## Questions on the material
1. Reproduce the passage about Davina word for word, starting at "She left Dave" and ending at "experienced in life.".
2. Name every drug the passage about Davina mentions by name.

## Text under study
She and Dave had got a flat together, but they slipped back into addiction. This was around the time of Covid and she could not earn money from shoplifting because many of the shops were closed due to lockdown. Dave encouraged her to turn to sex work. She was terrified. This brought all the trauma she had buried to the surface. She would be out until late at night and then go get their heroin. They were also using crack cocaine by then. They used it together and, as usual, Dave would go first, but when the drugs were gone, Dave's jealousy about her sleeping with other men would come out even though he had forced her into it. One night, he left her so battered that a neighbour called the police. When they came, instead of being treated as another woman would be in that situation, she was made to feel like a complicit victim and as if, somehow, his rage was partly her fault. Tusla was called and her son was taken into care.

She left Dave and tried to get into a women’s shelter but, because she was a woman who had used substances and was on methadone, she could not get a shelter and ended up sleeping in a friend's home. She was there without her son. At the time, she was extremely vulnerable and this friend, who was a male, took advantage of that. They began a relationship that was also toxic. She also found herself pregnant again. This time, Davina got the strength to leave him. She did not stay with him and went through her pregnancy alone. She tried residential detox. She could not concentrate because she was worrying about her son. All she wanted was for her child to be with her, but she felt that she was being punished for all the trauma she had experienced in life.

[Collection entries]

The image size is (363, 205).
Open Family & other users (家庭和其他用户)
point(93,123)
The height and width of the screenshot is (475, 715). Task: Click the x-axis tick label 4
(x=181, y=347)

## Answer set
1.
She left Dave and tried to get into a women’s shelter but, because she was a woman who had used substances and was on methadone, she could not get a shelter and ended up sleeping in a friend's home. She was there without her son. At the time, she was extremely vulnerable and this friend, who was a male, took advantage of that. They began a relationship that was also toxic. She also found herself pregnant again. This time, Davina got the strength to leave him. She did not stay with him and went through her pregnancy alone. She tried residential detox. She could not concentrate because she was worrying about her son. All she wanted was for her child to be with her, but she felt that she was being punished for all the trauma she had experienced in life.

2.
- heroin
- crack cocaine
- methadone